Cassie resta stupéfaite devant cette dernière. Elle était grande et superbe. Pas le même genre de charme que Nathan, viril. Un charme envoutant et irréel. Elle portait une robe d’un rouge soyeux qui soulignait une silhouette vertigineuse rehaussée par des talons qu’elle aurait refusé d’essayer de peur de se casser une cheville. Ses longs cheveux bruns aux reflets roux étaient coiffés sur le côté, épais, et ses cils épatants décoraient un regard hypnotisant de classe. Mais ce qui surprit le plus Cassidie, c’est sa voix, une belle voix grave d’héroïne de film fantastique. Elle était incroyable.

 

— Je suis soulagée, tu as pris un sacré choc, j’avais peur que tu mettes plus de temps à t’en remettre et qu’il te faille un médecin. On a demandé à Sixtine de passer, mais comme d’habitude, elle a toujours trop à faire.

 

Elle leva les yeux au ciel.

 

— L’essentiel, c’est que tu ailles bien. Je m’appelle Sharon, et toi c’est Cassidie, c’est ça ?

 

Sans voix, Cassie se contenta de hocher la tête. Elle se sentait toute intimidée à côté de cette fille qui elle aussi était plutôt jeune, pas plus de seize ans. Son regard revenait sans cesse à sa robe. Ce rouge… ne l’avait-elle pas aperçu au moment où elle avait perdu connaissance, dans cet affreux endroit où elle et Nathan avaient été envoyés ?

 

— C’est la première fois que je te vois. Tu vas bien ? Gérald ne t’a pas fait de mal ?

 

Cette fois, Cassidie secoua la tête.

 

— Je te fais peur ? dit-elle avec un sourire doux. Il ne faut pas. Avec moi, tu ne risques rien.

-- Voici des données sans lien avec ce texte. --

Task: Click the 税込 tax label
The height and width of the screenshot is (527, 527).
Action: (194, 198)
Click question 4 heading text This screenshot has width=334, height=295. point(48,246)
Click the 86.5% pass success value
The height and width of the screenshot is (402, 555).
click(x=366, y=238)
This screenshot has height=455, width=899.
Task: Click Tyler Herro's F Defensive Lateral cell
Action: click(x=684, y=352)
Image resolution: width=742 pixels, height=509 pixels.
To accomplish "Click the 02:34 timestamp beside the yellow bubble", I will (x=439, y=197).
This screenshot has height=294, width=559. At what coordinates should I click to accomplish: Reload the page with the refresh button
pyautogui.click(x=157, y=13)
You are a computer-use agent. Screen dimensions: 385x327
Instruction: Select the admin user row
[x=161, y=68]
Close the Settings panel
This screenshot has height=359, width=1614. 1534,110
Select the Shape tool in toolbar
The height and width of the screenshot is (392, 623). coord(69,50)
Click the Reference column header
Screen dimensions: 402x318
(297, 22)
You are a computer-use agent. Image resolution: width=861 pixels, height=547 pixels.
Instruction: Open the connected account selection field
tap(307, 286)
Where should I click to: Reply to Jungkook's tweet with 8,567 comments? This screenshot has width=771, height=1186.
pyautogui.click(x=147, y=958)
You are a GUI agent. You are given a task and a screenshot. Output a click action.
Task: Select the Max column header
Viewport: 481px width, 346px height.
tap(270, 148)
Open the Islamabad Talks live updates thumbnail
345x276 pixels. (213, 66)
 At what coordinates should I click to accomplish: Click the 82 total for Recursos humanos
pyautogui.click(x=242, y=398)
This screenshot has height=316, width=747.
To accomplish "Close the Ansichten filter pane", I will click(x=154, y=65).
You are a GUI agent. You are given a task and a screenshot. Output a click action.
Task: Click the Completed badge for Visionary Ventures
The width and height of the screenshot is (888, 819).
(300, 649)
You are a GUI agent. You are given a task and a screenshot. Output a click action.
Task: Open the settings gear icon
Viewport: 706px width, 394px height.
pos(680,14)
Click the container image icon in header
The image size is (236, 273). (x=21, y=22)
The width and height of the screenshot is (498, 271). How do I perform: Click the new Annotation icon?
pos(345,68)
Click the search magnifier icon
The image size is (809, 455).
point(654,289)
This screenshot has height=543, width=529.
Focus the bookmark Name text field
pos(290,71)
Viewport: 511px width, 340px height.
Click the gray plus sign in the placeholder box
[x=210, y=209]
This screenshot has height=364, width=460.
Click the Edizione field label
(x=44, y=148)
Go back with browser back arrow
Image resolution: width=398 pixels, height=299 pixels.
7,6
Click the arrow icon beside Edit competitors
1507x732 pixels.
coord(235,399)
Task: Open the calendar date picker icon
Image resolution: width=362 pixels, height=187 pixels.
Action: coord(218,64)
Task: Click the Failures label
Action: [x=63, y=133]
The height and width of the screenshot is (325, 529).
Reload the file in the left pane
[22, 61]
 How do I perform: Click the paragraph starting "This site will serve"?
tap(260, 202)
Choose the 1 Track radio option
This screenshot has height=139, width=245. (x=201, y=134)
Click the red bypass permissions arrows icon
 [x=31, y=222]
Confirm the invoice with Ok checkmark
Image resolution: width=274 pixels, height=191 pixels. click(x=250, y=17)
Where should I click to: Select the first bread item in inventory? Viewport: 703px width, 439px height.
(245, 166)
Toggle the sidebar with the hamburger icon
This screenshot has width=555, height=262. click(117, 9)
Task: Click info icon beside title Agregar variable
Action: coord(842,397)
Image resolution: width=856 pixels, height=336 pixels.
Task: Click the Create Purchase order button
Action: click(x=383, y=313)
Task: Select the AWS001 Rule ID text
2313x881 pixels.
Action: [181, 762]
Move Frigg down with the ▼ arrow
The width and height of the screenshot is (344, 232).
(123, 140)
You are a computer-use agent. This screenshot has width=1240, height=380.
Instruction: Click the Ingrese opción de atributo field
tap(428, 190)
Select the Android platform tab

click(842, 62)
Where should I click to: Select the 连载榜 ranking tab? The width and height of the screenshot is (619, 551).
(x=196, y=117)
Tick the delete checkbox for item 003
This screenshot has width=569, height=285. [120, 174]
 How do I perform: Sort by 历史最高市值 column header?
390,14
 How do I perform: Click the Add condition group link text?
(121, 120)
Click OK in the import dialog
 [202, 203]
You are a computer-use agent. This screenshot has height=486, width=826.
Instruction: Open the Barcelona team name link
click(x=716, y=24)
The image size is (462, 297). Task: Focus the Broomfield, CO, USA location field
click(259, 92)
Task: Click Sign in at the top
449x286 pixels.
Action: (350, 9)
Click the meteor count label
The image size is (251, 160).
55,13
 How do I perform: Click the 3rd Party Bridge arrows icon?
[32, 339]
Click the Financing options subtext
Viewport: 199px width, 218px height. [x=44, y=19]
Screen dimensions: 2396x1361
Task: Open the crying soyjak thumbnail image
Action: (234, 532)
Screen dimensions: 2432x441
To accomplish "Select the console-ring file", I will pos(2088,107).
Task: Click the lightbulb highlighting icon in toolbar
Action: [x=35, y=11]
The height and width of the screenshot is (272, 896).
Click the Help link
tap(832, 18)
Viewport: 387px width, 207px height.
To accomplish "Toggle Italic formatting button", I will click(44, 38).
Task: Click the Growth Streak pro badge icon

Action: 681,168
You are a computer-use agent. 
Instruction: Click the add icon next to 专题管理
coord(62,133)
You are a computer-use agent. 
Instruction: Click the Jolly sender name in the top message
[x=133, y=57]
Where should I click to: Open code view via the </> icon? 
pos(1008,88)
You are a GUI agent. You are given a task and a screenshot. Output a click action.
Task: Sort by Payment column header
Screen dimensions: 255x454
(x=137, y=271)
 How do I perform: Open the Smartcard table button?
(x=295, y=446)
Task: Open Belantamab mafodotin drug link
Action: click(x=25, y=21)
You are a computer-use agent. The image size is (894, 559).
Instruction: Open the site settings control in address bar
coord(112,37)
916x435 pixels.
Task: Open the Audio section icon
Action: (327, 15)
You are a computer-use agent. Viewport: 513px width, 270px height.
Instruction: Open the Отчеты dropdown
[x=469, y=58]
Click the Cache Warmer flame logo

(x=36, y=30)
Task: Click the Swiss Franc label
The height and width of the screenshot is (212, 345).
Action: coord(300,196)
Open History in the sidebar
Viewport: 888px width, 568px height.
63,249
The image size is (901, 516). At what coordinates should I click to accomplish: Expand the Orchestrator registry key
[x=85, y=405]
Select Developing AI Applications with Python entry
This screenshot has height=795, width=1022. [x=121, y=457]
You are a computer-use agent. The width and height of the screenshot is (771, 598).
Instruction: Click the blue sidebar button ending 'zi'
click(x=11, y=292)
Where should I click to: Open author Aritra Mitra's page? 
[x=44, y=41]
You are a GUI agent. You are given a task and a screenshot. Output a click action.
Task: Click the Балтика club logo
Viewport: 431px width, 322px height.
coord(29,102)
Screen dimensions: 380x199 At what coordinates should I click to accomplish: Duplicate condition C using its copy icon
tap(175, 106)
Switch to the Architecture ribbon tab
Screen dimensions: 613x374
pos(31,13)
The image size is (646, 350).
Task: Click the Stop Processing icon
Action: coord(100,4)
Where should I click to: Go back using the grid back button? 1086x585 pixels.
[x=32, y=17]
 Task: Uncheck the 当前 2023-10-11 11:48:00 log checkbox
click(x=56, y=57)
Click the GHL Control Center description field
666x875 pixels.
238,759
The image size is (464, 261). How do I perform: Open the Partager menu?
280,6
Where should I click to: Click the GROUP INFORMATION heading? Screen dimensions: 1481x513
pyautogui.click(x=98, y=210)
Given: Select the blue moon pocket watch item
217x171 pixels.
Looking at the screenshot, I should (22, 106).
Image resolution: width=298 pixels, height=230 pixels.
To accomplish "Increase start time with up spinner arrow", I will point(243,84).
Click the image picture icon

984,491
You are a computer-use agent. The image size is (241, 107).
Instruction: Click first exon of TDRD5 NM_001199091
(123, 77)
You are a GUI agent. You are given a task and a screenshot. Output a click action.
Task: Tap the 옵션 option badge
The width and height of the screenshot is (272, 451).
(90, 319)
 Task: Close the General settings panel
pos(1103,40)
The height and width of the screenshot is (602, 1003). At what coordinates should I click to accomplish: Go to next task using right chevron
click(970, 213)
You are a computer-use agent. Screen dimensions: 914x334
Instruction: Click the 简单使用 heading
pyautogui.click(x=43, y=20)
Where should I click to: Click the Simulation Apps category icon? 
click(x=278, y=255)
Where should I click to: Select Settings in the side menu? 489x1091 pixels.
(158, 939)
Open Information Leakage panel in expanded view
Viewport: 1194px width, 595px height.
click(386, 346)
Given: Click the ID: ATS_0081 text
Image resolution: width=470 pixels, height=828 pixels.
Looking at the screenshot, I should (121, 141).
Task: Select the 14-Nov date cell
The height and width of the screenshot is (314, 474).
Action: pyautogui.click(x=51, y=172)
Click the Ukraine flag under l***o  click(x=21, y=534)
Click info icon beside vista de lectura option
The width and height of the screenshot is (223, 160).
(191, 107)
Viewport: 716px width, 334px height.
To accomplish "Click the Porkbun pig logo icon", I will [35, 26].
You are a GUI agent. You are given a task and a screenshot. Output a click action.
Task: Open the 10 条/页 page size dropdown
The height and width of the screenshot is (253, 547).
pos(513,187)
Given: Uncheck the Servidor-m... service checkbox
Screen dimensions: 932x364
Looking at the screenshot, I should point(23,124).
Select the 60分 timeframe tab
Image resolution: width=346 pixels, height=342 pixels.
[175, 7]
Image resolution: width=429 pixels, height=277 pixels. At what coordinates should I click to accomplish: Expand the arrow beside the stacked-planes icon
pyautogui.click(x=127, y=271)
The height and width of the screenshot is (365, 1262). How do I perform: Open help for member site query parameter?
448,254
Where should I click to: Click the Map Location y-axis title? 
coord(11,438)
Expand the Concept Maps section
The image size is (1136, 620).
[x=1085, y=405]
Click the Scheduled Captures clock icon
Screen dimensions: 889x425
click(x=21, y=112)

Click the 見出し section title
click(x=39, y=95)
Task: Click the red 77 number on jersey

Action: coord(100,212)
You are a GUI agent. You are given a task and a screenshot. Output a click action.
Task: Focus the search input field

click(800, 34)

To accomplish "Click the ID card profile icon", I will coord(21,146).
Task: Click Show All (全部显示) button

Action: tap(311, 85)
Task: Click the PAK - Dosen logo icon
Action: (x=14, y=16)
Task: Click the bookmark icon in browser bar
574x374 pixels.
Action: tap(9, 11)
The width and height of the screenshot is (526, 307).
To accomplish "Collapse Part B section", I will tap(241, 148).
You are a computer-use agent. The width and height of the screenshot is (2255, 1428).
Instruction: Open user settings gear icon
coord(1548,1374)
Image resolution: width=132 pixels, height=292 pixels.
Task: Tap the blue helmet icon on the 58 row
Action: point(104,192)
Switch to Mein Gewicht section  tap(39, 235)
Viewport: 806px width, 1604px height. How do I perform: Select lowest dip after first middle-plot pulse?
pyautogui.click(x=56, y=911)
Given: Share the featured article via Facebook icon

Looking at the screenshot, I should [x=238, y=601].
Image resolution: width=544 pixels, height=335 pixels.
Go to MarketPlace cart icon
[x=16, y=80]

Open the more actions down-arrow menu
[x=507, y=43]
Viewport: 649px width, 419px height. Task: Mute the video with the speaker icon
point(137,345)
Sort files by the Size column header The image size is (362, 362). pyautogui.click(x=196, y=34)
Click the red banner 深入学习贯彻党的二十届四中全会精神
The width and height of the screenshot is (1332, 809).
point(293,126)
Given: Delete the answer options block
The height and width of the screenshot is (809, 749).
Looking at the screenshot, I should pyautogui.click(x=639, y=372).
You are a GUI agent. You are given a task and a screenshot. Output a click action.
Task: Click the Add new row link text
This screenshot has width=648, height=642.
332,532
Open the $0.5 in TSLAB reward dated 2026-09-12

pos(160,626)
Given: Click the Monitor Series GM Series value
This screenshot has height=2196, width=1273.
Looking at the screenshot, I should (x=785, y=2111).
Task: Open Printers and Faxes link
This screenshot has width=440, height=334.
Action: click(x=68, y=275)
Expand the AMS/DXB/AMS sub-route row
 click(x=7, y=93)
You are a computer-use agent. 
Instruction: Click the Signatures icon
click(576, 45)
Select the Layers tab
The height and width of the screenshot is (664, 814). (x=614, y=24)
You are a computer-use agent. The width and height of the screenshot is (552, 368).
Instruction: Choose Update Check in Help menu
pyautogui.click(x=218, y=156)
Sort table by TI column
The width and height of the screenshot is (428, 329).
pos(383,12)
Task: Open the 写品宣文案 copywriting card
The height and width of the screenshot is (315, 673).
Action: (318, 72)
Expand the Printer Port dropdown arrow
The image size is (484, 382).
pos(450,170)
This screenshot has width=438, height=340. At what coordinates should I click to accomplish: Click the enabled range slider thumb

— Ça, ça reste à prouver, ricana Nathan.

— Ne l’écoute pas. C’est un petit macho arrogant. Moi je suis gentille, je le suis vraiment.

— Ça dépend avec qui, remarqua la mécanicienne. Voilà, Nath, c’est bon pour toi. Ramène tes fesses, Cassie, je vais te retirer ce putain de merdier. Promis, je ne te ferai pas de mal, mais ça va prendre un peu de temps.

 

Cassidie hocha la tête et se leva avec réticence. Elle avait envie qu’elle lui enlève ce collier, mais elle lui faisait peur.

 

— Alors c’est quoi ton talent, à toi ? questionna la gosse en l’attirant vers son matériel. Tu as avalé ta langue ?

— Quel talent ? demanda Cassidie.

— Bah tu sais, le truc que tu sais faire d’un peu chelou à cause duquel tu t’es fait chopper par Gérald.

 

Ses taches de rousseur dessinaient des constellations sur son visage pâle et sa mine renfrognée. À sa façon, Cassie la trouva elle aussi très mignonne.

 

— Mia, soit gentille avec elle, ne l’agresse pas ! 

 

Le garçon qui venait d’arriver était grand et maigre avec des cheveux blonds et bouclés et une allure hautaine. Il portait un gros sac d’un traiteur chinois qui sentait diablement bon.

 

— Quoi ? s’agaça Mia en levant les mains du collier.

— Non, ça, tu peux continuer, mais ne lui inflige pas un interrogatoire biaisé avant d’avoir écouté ce qu’elle a à dire.

 

Il s’approcha, posa le sac sur le sol devant le canapé et tendit la main à Cassidie.

 

— Bonjour, je m’appelle Tristan et je suis le responsable de notre petit groupe.

— Bonjour, répondit poliment Cassidie.

 

Celui-là avait des yeux envoutants d’un bleu presque blanc. Ces gamins, tous autant qu’ils étaient, n’étaient pas ordinaires et ça se voyait. Et donc, ils formaient un groupe… quel genre de groupe ?

 

— Qu’est-ce que je fais là ? demanda-t-elle.

— Bonne question. Est-ce que tu as de la famille ? Quelqu’un qui te cherche ?

 

Elle secoua la tête.

 

— Putain ! râla Mia. Bouge pas, tu vois pas que je vais te griller la cervelle ?

— Pardon, gémit Cassidie effrayée.

— Où est-ce que tu étais quand tu t’es fait enlever par Gérald ? continua Tristan. Qu’est-ce que tu faisais ?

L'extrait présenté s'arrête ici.